# INSTRUCTIONS TO FOLLOW
Copy the records below, from the line containing "Screen dimensions: 1165x655" through the last line; leave out pictures.

━━━━━ TASK DATA

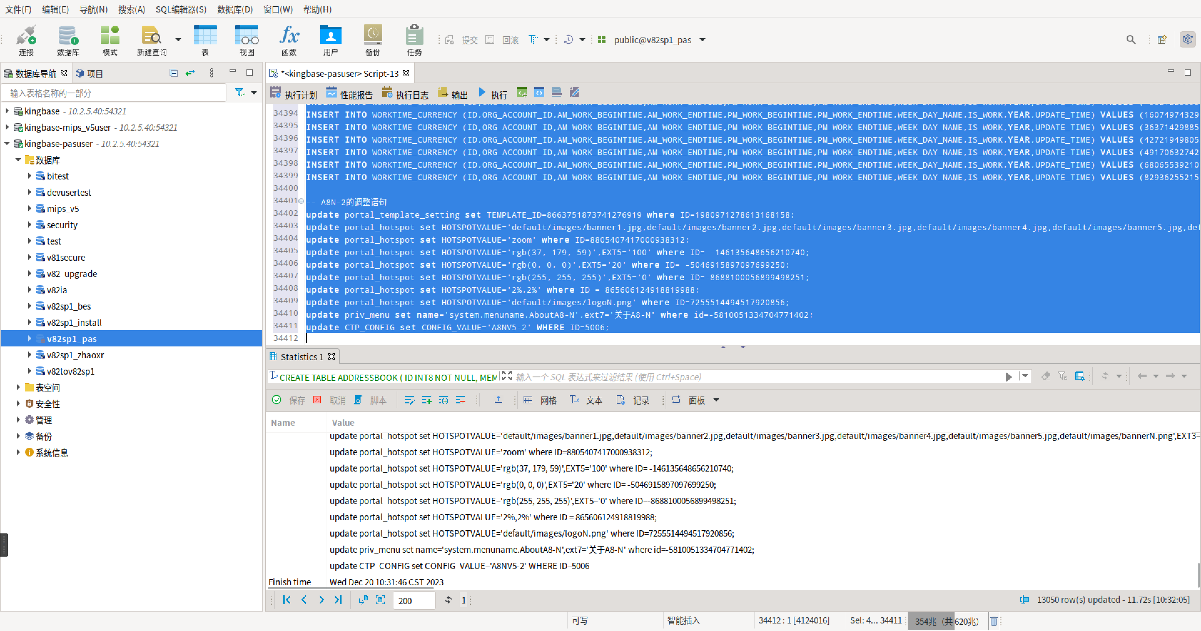Collapse the kingbase-pasuser connection node
The width and height of the screenshot is (1201, 631).
tap(7, 144)
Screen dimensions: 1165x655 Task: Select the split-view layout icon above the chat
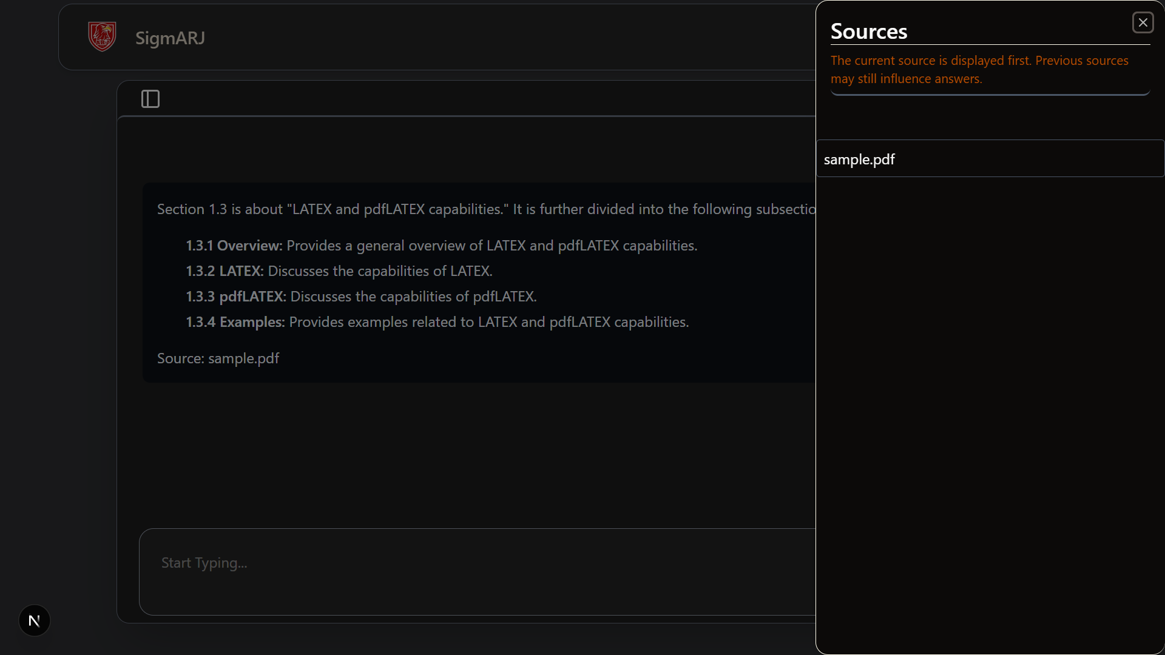click(150, 98)
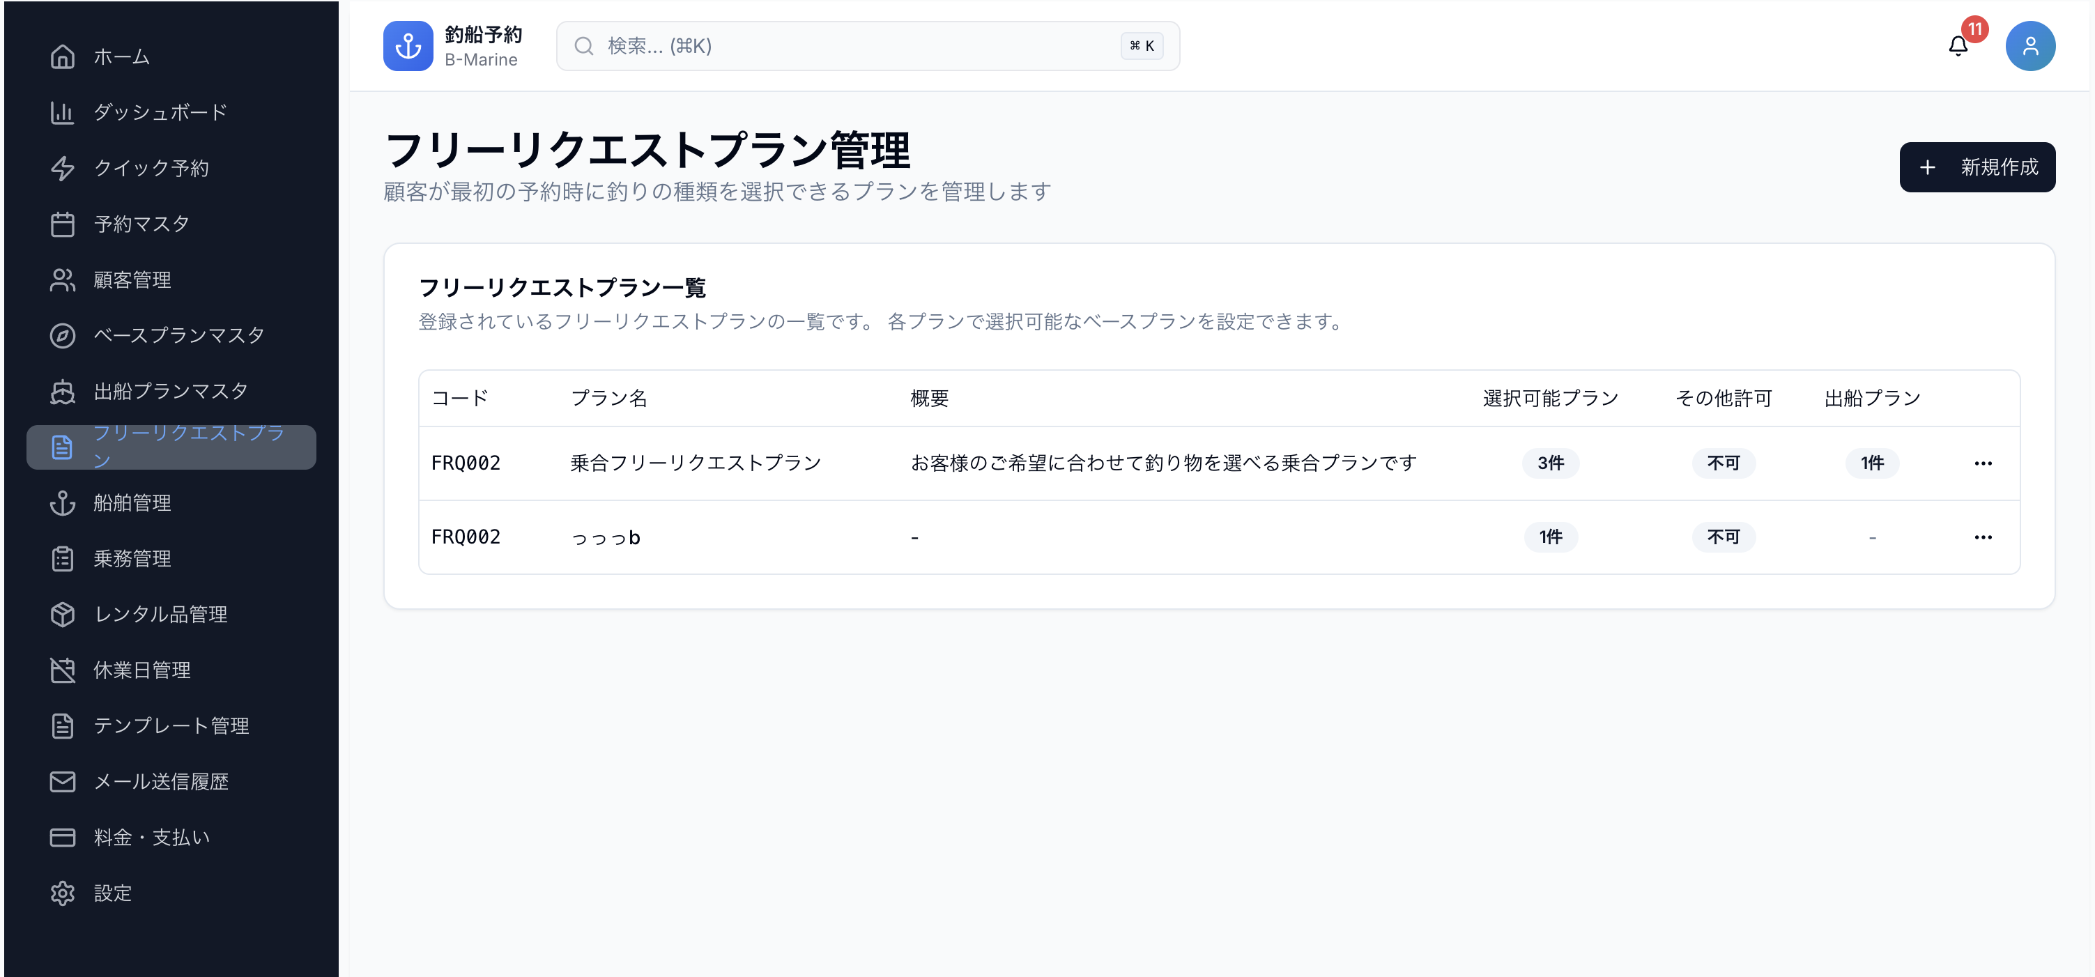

━━━━━━━━━━

# EXERCISE ANSWER
Screen dimensions: 1165x655 Task: Select the split-view layout icon above the chat
click(150, 98)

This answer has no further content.